> _Activity_: Return exactly the lines from the "Screen dimensions: 1186x667" line through the last line of the entries below. Include no pictures.

> _Records for this task_:
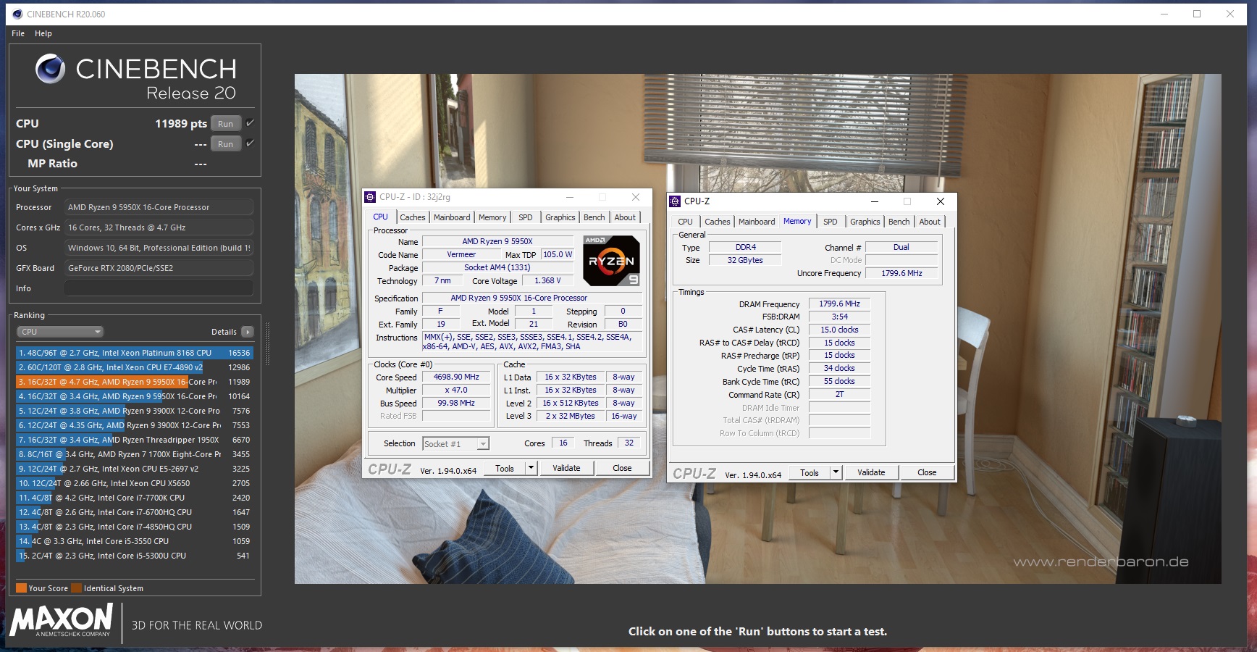Click the Cinebench icon in the title bar
This screenshot has height=652, width=1257.
tap(17, 14)
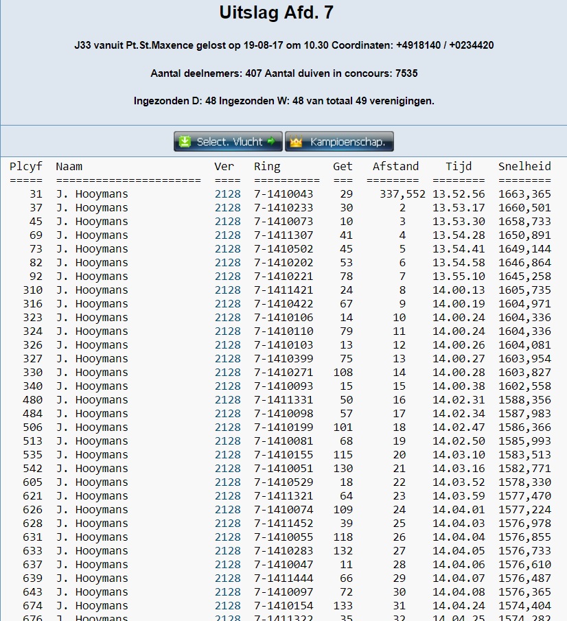The image size is (567, 621).
Task: Open the Kampioenschap. button
Action: (x=340, y=142)
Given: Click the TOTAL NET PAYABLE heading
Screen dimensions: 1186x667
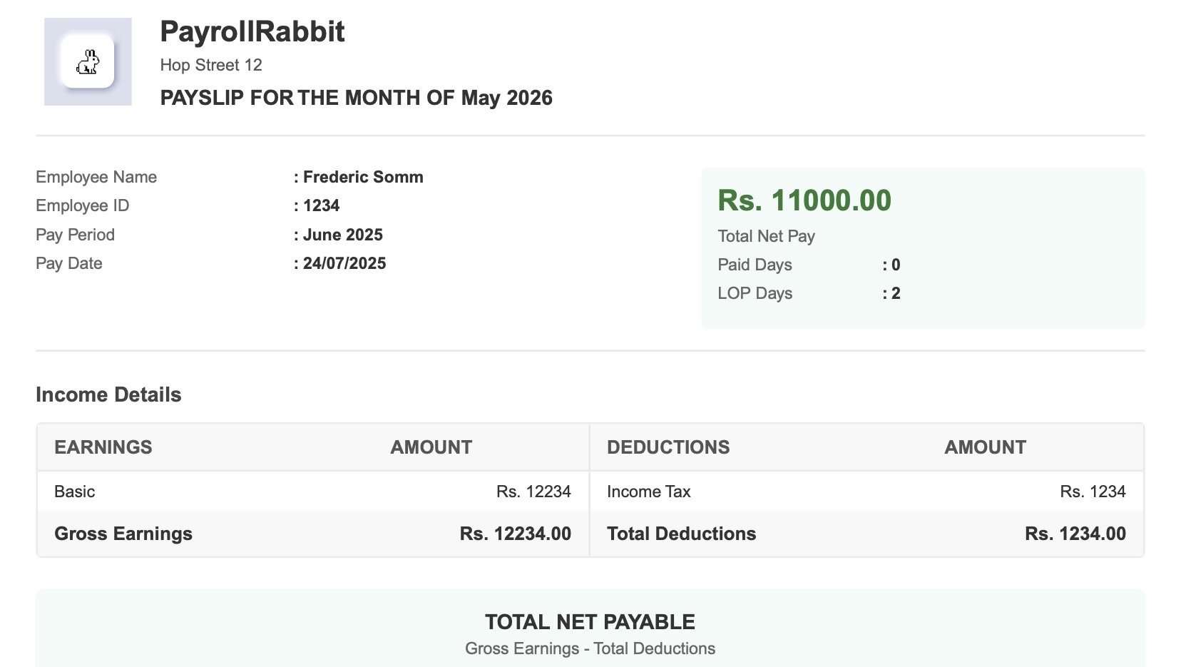Looking at the screenshot, I should tap(590, 622).
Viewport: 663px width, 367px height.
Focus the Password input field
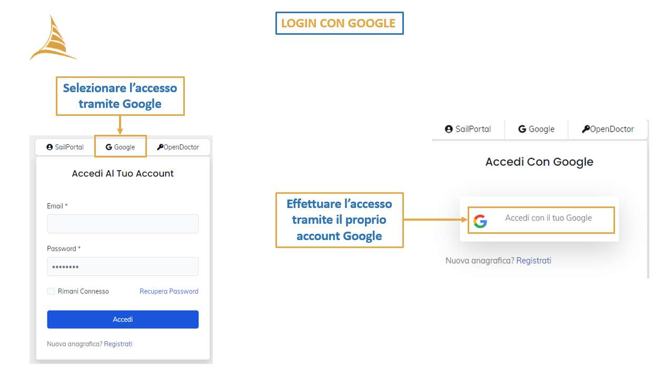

> _Output for this task_:
Screen dimensions: 1186x667
Looking at the screenshot, I should tap(590, 622).
Viewport: 663px width, 367px height.
Focus the Password input field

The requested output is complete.